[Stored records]
====
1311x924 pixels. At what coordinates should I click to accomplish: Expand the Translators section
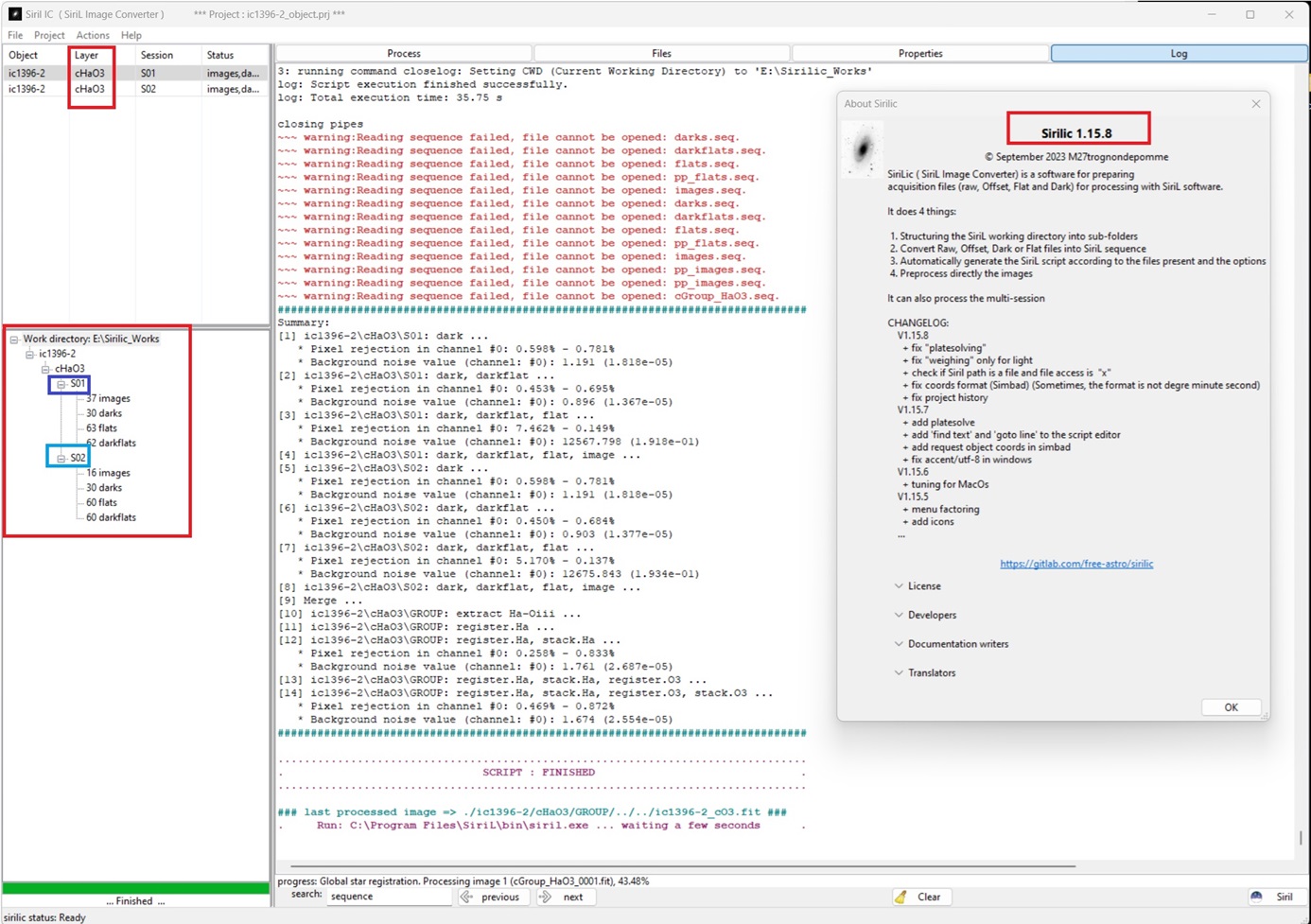[899, 672]
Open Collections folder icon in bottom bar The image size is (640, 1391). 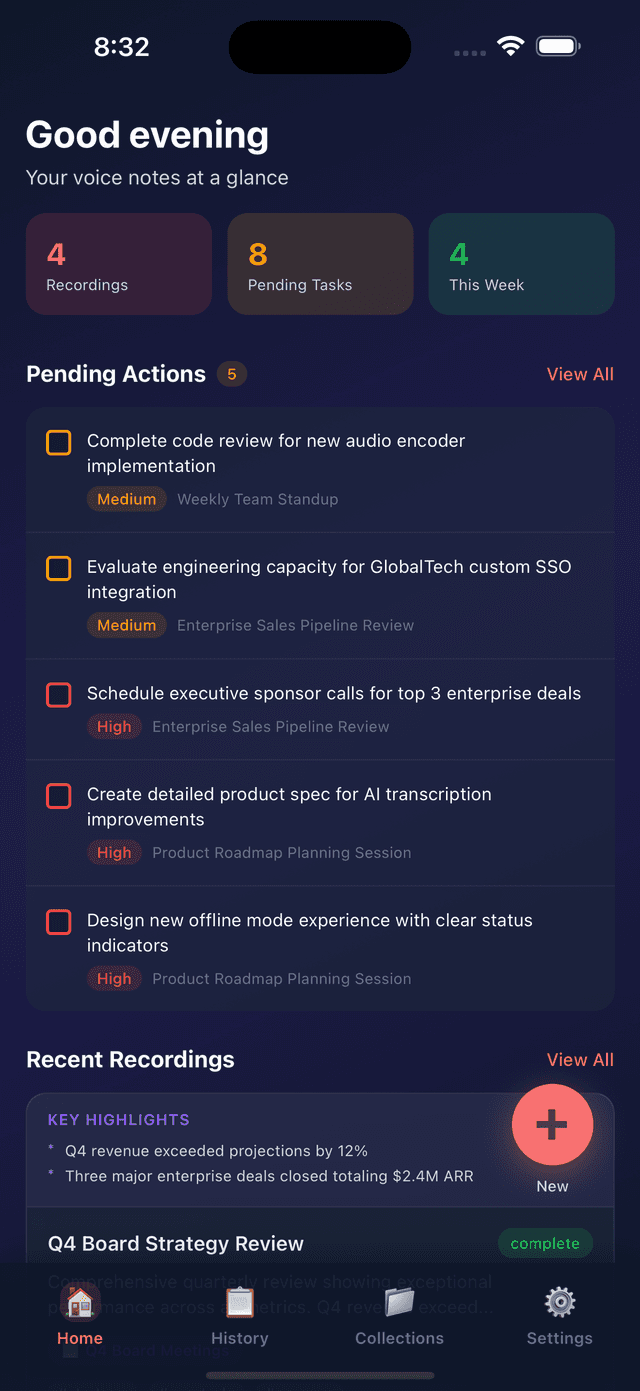pos(399,1302)
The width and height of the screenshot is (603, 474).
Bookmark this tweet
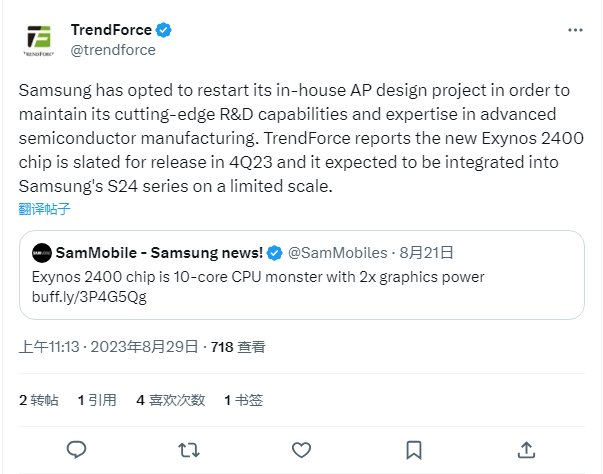(x=413, y=448)
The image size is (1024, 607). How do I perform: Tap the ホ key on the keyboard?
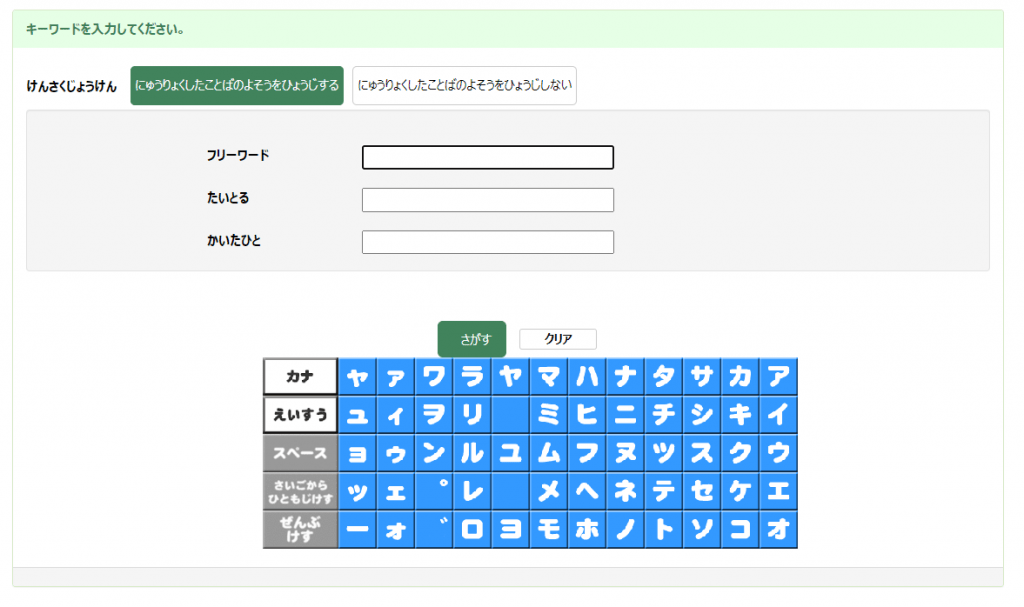[x=587, y=530]
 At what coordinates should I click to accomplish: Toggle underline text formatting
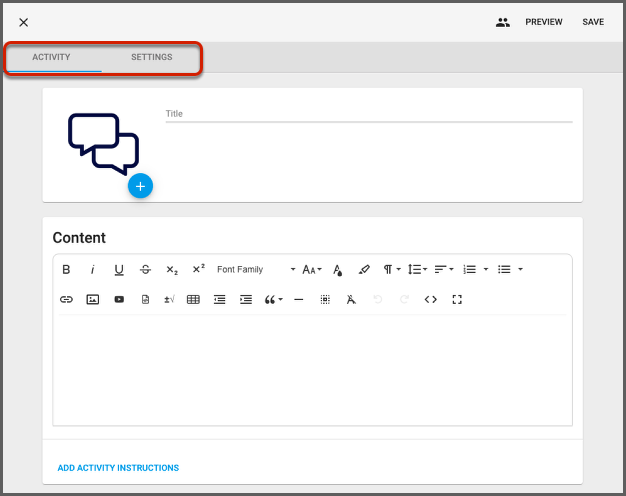coord(119,269)
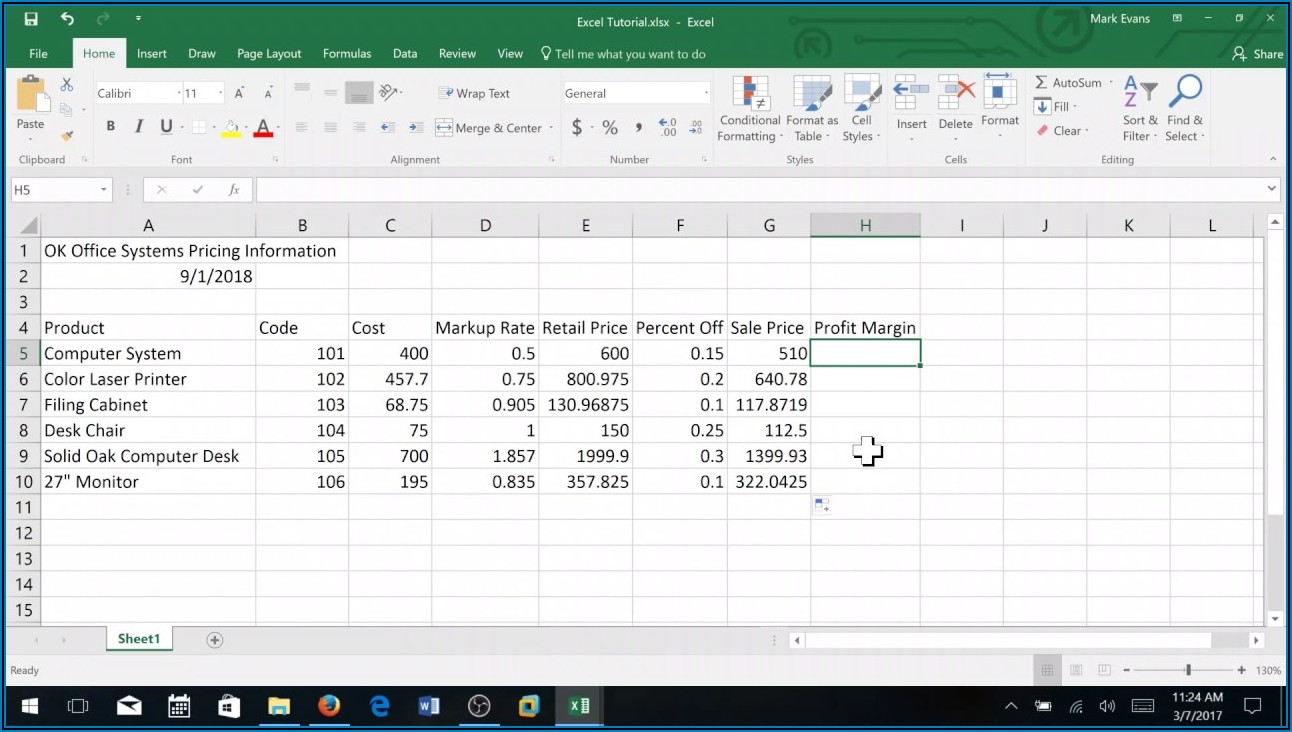Viewport: 1292px width, 732px height.
Task: Click the Sort & Filter icon
Action: (1140, 109)
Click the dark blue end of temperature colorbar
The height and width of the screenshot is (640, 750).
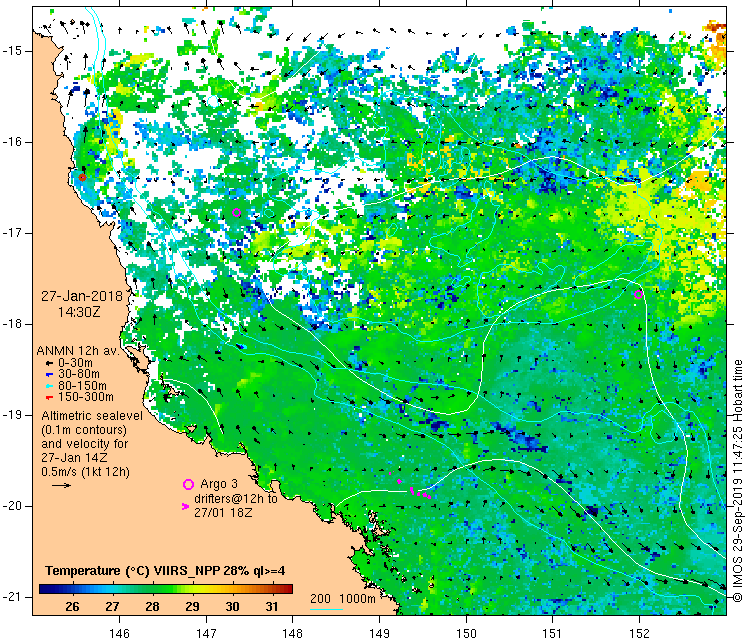click(x=46, y=589)
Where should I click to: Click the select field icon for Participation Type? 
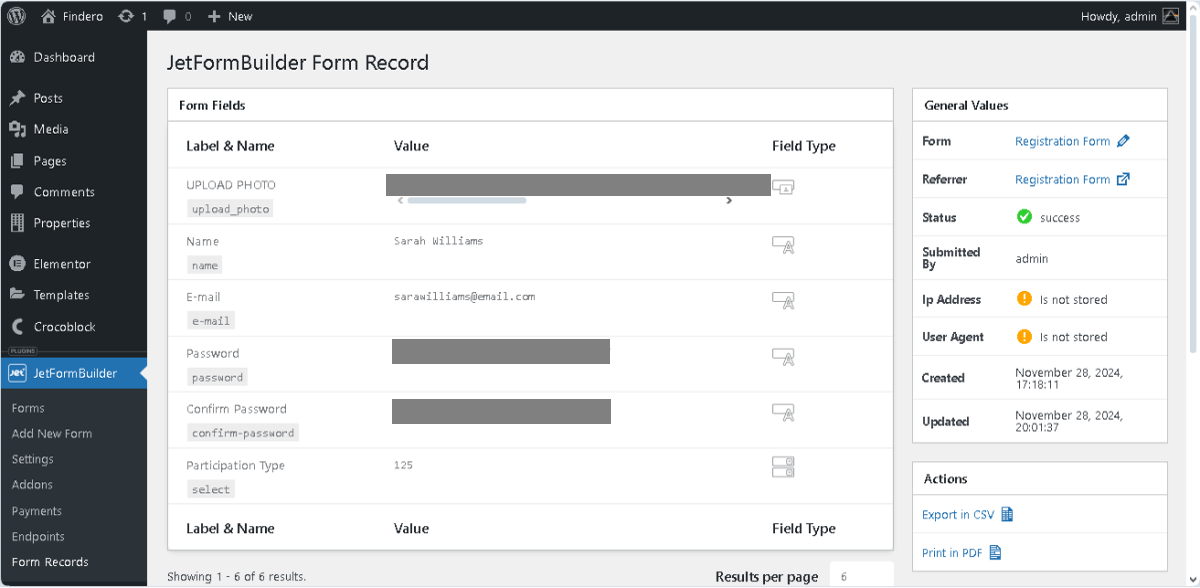(783, 466)
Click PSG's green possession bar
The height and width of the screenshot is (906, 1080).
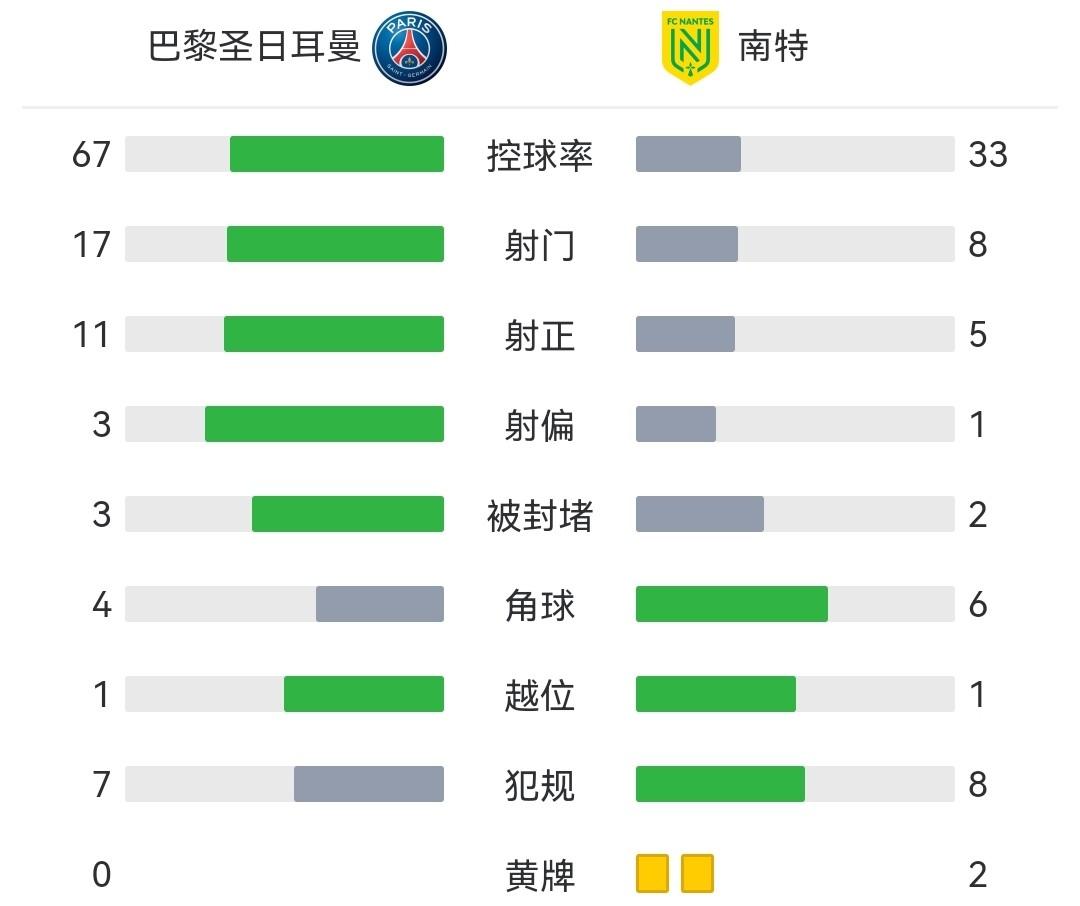pos(337,154)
====
* [WHAT YOU SHOULD DO]: Copy the lines of the records, beginning where the line containing "The width and" appears and continuing through the final line, exactly and with no pictures.

* [RESPONSE TO THE TASK]:
The width and height of the screenshot is (603, 474).
Bookmark this tweet
(x=413, y=448)
The image size is (1024, 607). How do I perform: Tap the ホ key on the keyboard?
[x=587, y=530]
 At what coordinates should I click to accomplish: Toggle underline text formatting
coord(119,269)
Viewport: 1292px width, 732px height.
Task: Click the Sort & Filter icon
Action: (1140, 109)
Click the dark blue end of temperature colorbar
The height and width of the screenshot is (640, 750).
click(x=46, y=589)
Where should I click to: Click the select field icon for Participation Type? 
(783, 466)
Click PSG's green possession bar
The height and width of the screenshot is (906, 1080).
pos(337,154)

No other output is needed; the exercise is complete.